FIG. 8 illustrates an example of a 3DMC packet structure having added vertex/face stitching information according to the present invention; and

FIGS. 9A and 9B illustrate an example of syntax of vertex/face stitching information inserted into a packet according to the present invention.

MODE FOR INVENTION

Hereinafter, an exemplary embodiment of the present invention will be described in detail. However, the present invention is not limited to the exemplary embodiment disclosed below, but can be implemented in various modified forms. Therefore, the present exemplary embodiment is provided for a complete disclosure of the invention which is fully enabling to those of ordinary skill in the art.

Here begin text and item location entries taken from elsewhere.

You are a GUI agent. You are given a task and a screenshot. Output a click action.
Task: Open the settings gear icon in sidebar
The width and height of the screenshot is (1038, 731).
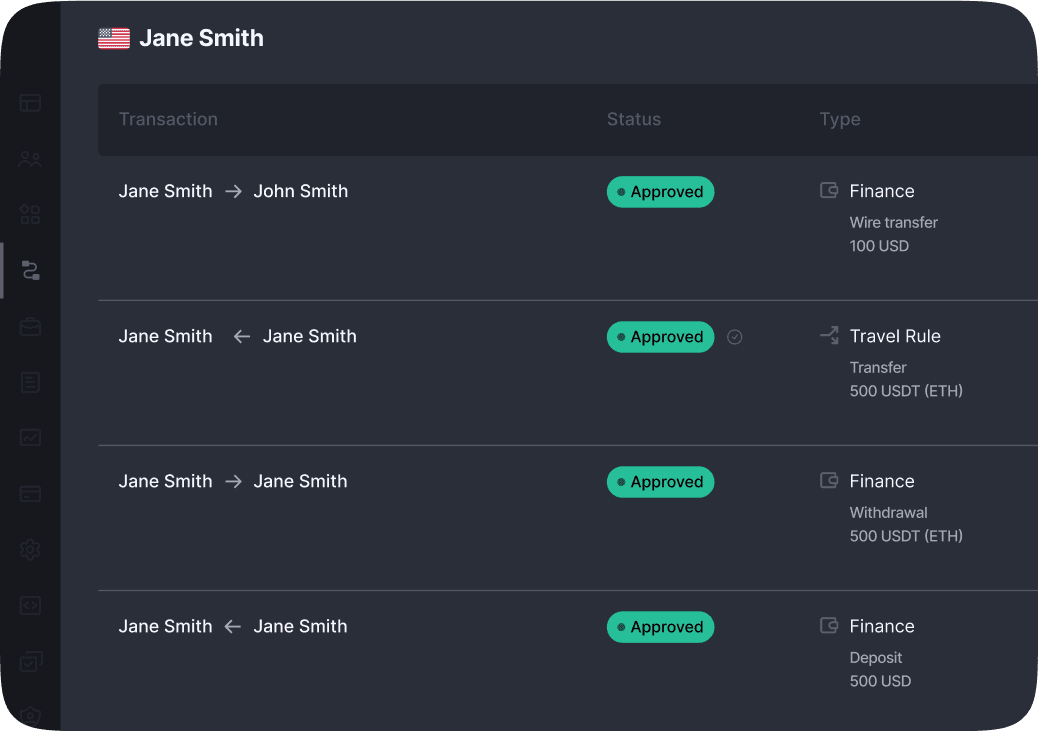(x=30, y=550)
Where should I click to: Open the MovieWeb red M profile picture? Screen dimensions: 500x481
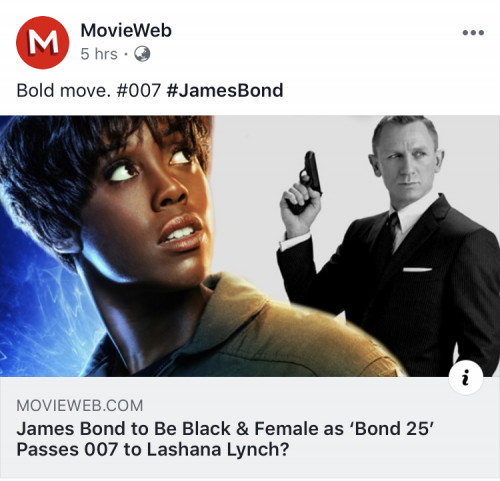click(43, 43)
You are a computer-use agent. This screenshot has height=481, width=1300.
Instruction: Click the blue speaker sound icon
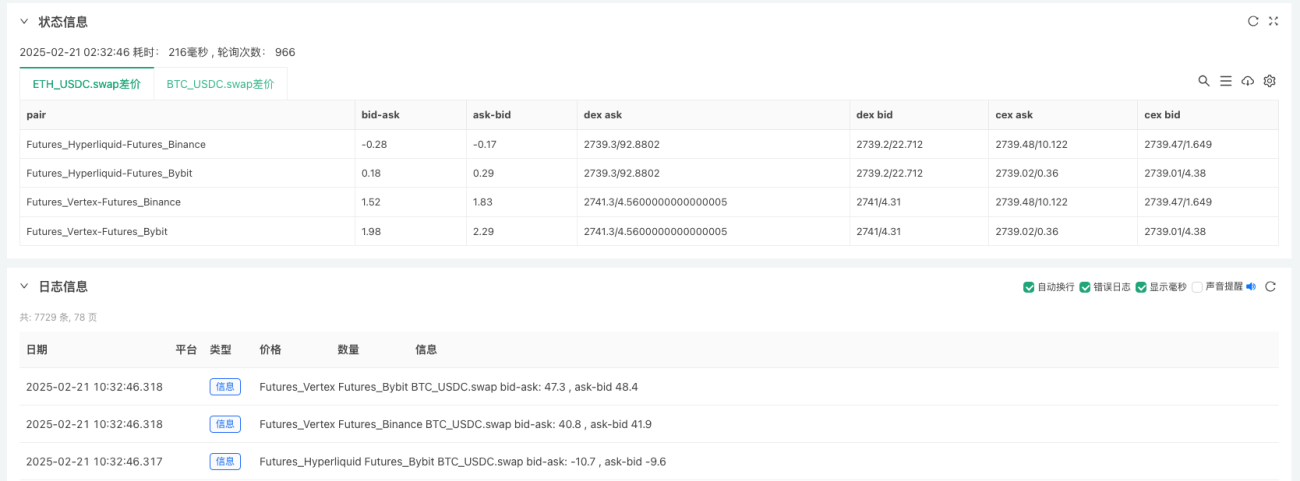coord(1250,286)
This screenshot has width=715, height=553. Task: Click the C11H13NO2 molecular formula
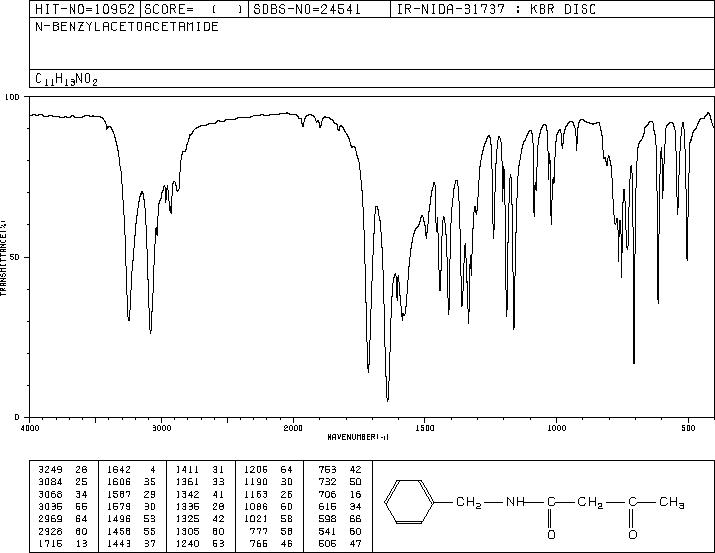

FIGS. 3A and 3B are schematic block diagrams illustrating a 3D mesh information encoding device 310 and a 3D mesh information decoding device 320 according to the present invention. Referring to FIG. 3A, the 3D mesh information encoding device 310 according to the present invention includes a topological surgery module 311, a geometric information encoding module 312, a connectivity information encoding module 313, a property information encoding module 314, a stitching information encoding module 316, and an entropy encoding module 315. In other words, the encoding device 310 is characterized by further including the stitching information encoding module 316 for separately encoding the stitching information in a 3D model, unlike the conventional 3DMC encoding device 110 shown in FIG. 1A.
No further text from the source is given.